Enzyme assays. Total activity of TRX was measured by the insulin disulfide reduction assay (11). This assay is based on the ability of TRX to reduce insulin in the presence of NADPH and an excess of TRXR. Briefly, aliquots of extracts from ventricular tissue samples were added to a reaction mixture that contained 47 mM potassium phosphate buffer, 0.1 mM EDTA, 0.2 mM NADPH, and 0.5 mg insulin. The reaction was started by adding 1 U bovine TRXR, and absorbance was read at 340 nm for 5 min at 37°C in a spectrophotometer (ThermoSpectronic). Measured activity was expressed in milliunits (mU) per milligram of protein with 1 mU TRX activity defined as 1 nmol NADPH oxidized per minute.

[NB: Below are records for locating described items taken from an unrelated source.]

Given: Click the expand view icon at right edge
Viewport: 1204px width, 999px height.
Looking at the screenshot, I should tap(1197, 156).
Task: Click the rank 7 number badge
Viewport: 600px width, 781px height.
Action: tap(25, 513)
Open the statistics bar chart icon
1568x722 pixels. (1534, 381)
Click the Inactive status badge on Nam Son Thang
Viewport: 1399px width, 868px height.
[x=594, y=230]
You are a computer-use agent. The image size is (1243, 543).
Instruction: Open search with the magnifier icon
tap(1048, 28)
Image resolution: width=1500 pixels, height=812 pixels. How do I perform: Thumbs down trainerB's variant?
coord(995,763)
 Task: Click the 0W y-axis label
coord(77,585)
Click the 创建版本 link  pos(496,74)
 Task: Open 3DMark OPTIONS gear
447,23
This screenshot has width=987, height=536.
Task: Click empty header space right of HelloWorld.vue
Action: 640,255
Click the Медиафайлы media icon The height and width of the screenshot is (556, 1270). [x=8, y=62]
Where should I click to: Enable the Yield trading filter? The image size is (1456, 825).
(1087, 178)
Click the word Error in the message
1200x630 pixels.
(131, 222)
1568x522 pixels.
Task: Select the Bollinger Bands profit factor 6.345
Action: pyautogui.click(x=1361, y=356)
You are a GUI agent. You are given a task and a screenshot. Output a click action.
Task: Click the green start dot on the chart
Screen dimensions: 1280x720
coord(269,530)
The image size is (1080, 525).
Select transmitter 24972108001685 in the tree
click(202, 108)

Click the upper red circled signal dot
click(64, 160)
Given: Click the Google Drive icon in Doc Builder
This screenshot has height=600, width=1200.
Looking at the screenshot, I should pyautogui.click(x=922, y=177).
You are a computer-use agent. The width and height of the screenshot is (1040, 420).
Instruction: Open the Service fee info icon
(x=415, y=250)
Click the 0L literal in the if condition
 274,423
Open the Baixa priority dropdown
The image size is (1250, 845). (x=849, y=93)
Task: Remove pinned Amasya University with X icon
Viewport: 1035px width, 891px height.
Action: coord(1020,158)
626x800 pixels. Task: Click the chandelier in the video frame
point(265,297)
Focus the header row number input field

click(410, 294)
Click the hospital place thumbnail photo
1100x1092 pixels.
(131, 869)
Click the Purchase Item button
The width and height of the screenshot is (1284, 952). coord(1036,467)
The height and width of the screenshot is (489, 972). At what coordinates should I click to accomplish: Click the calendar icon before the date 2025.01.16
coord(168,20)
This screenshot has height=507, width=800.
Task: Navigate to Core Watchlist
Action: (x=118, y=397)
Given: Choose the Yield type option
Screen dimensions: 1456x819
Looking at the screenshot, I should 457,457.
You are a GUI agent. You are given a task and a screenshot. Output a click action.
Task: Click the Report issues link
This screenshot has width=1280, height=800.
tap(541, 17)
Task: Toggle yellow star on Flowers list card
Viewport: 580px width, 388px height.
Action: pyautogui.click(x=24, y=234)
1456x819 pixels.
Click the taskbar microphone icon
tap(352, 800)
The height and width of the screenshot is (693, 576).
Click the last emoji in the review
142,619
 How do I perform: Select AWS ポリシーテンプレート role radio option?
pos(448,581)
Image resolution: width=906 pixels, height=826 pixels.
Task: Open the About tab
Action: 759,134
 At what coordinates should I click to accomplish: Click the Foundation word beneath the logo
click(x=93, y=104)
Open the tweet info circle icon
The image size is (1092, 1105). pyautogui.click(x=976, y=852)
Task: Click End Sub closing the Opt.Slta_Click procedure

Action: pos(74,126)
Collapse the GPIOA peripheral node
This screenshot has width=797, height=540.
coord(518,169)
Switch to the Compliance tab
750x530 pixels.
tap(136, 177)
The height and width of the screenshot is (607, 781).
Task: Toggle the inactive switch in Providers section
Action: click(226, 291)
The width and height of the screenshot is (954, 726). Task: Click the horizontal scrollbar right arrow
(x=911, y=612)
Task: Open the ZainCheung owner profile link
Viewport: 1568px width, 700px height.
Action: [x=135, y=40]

GRX activity was measured by the hydroxyethyl disulfide reduction assay (27). Aliquots of cell lysate from ventricular tissue samples were added to a reaction mixture that contained 0.2 mM NADPH, 0.5 mM GSH, 0.1 M potassium phosphate buffer (pH 7.4), and 0.4 U GR. The reaction was initiated by adding 2 mM hydroxyethyl disulfide, and the NADPH absorbance at 340 nm was monitored over 5 min. Activity was expressed in milliunits per milligram of protein with 1 mU GRX activity defined as 1 nmol NADPH oxidized per minute. It should be noted that the TRX and GRX assays used in the present study measured total reducing activity and did not differentiate between the active (reduced) and inactive (oxidized) forms of these redox-active enzymes. Moreover, the assays did not distinguish between the different isoforms of TRX and GRX (15, 21, 25, 37).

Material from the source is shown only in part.